At 40 kilometres per hour, a rider covers 300 metres in those 27 seconds. That is three cricket pitches. More importantly, that could be busy junction, a school gate, and a pedestrian crossing.

The riskiest moment for a platform driver is not when they are on the app. It is the half-minute immediately after, when they believe their attention is back on the road but their brain has not finished processing the previous interaction. A delivery notification received at a busy junction does not end when the rider pockets their phone. It ends 30 seconds later.

On an Indian road, that is a very long time.
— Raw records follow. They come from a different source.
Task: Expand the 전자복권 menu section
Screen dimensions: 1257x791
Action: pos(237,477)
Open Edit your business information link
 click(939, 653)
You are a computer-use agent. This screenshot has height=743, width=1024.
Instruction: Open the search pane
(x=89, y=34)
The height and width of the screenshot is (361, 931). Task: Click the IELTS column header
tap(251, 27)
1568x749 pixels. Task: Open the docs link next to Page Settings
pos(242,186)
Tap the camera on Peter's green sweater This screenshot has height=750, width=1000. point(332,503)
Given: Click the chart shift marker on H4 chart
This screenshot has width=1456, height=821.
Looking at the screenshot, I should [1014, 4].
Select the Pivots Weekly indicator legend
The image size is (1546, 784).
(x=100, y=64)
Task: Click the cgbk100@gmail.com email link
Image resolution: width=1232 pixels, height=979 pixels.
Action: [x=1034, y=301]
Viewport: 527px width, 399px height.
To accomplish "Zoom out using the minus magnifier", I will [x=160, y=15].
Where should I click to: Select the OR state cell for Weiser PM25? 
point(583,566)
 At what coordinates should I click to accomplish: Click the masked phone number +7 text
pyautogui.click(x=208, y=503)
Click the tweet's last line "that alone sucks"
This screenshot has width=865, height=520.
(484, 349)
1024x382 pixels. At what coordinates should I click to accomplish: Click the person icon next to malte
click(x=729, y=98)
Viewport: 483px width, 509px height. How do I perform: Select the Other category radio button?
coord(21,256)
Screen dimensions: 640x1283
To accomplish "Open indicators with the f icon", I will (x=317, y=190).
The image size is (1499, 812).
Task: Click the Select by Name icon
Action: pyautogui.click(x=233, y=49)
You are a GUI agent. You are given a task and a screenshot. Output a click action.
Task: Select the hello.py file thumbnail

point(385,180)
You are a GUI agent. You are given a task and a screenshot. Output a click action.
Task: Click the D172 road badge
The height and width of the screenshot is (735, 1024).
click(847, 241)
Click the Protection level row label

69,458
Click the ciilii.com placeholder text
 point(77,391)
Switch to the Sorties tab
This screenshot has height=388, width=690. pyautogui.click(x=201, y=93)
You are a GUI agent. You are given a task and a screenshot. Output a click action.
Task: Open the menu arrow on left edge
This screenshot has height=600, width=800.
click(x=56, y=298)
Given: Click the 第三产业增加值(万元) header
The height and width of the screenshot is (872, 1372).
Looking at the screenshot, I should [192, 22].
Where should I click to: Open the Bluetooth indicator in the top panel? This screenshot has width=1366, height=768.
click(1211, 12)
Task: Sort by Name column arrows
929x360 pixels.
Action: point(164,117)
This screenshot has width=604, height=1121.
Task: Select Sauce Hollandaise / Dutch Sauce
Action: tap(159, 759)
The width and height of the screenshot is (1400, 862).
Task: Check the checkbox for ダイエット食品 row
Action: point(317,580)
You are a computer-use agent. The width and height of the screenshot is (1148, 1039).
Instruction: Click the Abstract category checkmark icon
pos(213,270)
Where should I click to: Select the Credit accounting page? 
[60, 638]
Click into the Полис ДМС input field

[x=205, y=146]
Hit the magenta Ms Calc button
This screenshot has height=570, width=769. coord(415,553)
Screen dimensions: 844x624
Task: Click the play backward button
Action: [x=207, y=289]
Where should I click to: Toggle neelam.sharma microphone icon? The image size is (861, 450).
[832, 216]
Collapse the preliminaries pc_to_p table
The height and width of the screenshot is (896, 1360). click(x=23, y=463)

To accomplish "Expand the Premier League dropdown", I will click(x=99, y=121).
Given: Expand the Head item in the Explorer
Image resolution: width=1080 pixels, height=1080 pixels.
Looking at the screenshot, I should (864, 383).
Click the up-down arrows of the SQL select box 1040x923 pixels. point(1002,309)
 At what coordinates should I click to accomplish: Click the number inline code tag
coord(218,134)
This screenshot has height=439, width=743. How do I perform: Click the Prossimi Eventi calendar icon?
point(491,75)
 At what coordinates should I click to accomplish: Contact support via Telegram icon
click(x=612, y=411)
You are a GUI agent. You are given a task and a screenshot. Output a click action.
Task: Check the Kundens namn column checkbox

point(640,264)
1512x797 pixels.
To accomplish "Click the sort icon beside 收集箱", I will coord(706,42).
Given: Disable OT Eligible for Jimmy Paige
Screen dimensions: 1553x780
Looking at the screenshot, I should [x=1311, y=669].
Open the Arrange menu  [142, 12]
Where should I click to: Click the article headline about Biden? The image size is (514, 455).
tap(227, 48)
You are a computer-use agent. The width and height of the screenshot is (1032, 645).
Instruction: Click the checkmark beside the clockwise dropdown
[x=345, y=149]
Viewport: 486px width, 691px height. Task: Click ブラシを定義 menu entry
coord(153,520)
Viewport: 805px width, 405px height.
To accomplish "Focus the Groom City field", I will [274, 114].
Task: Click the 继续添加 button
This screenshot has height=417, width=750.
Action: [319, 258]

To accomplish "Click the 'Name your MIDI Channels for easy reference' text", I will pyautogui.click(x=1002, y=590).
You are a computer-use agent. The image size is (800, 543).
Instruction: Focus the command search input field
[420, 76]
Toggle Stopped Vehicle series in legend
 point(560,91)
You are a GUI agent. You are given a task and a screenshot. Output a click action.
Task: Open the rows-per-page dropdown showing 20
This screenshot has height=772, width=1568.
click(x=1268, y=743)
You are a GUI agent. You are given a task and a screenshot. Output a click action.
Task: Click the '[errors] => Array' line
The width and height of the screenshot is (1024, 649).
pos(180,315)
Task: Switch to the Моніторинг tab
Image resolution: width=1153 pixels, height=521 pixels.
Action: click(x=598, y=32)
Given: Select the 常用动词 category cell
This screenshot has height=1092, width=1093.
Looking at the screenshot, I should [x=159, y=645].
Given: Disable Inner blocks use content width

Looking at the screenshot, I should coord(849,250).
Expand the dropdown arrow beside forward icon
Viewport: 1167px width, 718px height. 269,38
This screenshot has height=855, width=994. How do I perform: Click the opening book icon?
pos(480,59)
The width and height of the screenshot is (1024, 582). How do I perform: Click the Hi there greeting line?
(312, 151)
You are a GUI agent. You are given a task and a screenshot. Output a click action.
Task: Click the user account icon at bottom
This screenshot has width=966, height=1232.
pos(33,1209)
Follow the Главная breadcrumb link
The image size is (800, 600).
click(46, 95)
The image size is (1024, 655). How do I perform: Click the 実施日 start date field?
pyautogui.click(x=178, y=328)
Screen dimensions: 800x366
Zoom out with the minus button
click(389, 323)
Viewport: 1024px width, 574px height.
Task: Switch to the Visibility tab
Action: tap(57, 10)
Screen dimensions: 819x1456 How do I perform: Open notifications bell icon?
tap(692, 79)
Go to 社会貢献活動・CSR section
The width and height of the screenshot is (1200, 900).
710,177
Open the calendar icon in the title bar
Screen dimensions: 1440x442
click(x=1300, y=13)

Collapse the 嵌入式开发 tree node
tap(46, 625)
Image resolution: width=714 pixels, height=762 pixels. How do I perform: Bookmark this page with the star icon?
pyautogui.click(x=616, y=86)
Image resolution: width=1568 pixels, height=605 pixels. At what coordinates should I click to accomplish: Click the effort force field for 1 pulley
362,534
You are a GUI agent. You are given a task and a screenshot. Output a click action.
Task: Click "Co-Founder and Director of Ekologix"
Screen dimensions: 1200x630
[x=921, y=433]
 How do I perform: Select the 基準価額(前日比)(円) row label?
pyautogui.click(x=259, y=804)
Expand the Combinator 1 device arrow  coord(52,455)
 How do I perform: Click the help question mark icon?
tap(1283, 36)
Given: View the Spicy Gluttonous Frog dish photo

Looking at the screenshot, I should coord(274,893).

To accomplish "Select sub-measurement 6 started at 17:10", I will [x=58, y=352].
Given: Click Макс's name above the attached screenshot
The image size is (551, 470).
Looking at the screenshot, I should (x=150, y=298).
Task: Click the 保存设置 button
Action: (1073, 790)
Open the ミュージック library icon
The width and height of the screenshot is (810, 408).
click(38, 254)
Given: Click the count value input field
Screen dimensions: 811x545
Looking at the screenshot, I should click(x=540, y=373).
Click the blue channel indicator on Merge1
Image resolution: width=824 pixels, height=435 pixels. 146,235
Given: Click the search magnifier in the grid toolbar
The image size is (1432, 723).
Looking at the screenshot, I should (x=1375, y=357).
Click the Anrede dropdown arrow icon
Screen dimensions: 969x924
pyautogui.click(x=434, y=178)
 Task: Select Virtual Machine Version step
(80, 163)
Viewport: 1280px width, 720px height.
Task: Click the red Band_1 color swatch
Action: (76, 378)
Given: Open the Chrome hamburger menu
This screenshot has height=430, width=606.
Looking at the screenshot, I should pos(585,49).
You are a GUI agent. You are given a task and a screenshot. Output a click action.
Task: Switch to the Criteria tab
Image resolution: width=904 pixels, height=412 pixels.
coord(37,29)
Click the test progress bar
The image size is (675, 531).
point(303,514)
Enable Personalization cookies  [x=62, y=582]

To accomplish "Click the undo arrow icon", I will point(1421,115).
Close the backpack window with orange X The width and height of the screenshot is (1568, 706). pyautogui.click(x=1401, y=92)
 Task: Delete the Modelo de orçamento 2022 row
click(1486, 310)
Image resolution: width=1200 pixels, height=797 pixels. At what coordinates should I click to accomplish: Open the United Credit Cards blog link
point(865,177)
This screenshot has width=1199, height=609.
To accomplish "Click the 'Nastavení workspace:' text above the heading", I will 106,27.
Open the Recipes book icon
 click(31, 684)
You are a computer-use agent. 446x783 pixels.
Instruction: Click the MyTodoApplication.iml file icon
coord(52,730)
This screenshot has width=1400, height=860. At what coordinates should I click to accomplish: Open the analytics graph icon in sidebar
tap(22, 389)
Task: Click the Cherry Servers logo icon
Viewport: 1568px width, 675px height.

What the Platforms Have Decided Not to See

The platforms know what they measure. Here is the full picture:

What platforms track:

  • Acceptance rate
  • Delivery time
  • Customer rating
  • Cancellation frequency
  • GPS location and utilisation

What platforms do not track:

  • Braking consistency
  • Speed variance
  • Distraction patterns
  • Fatigue accumulation across a shift
  • Risk exposure per kilometre driven

A rider can speed, tailgate, brake aggressively, and run amber lights, and still be considered a high-performing driver by every metric the platform uses. Meanwhile, a cautious driver who maintains safe following distances and refuses trips at the edge of fatigue may score lower, earn less, and be deprioritised. The platform’s definition of a good driver and road safety’s definition of a good driver are not just different. They are sometimes opposites.

Zomato and Swiggy, when asked by IndiaSpend about driver safety, confirmed that riders complete a mandatory road safety module before onboarding. Neither platform disclosed what the module contains or whether it has any measurable effect. A module completed once, before a driver has experienced a single shift, is not a safety system. It is a liability disclaimer.

And this risk does not stay with the driver. Every food delivery, grocery order, and ride-hailing trip depends on a commercial driver making hundreds of decisions in traffic. When platforms optimise for speed and utilisation, that risk spills onto every pedestrian at a junction, every two-wheeler in the next lane, every family sharing the road with someone on their fourteenth hour of a double shift. The road safety implications of how this workforce is structured are not a driver welfare issue. They are a public safety issue that affects anyone who steps outside.

The platform optimizes for efficiency. The road pays for the externalities.

The Reputation That Should Travel With the Driver

An Uber driver rating stays on Uber. A Swiggy delivery agent rating stays on Swiggy. A rider moving platforms starts from zero, regardless of how safely they drove before.

Imagine if CIBIL worked that way. Every time you changed banks, your credit history disappeared. That would be absurd. Yet that is exactly how commercial driver reputation works in India today.

What commercial driving needs is a reputation system that is fair, explainable, and portable, one built from actual driving behaviour, not delivery speed.

At Attento, we believe safe drivers should be able to prove they are safe through a portable record that travels with the driver and means something across the industry. Just as CIBIL made creditworthiness portable, the next decade of mobility may require driving trust to become portable too.

One pattern with driving behaviour, though, remains consistent. Risk does not arrive suddenly. It accumulates gradually, across hundreds of trips, and it is measurable long before it produces an incident.

The platforms have decided to measure delivery times instead.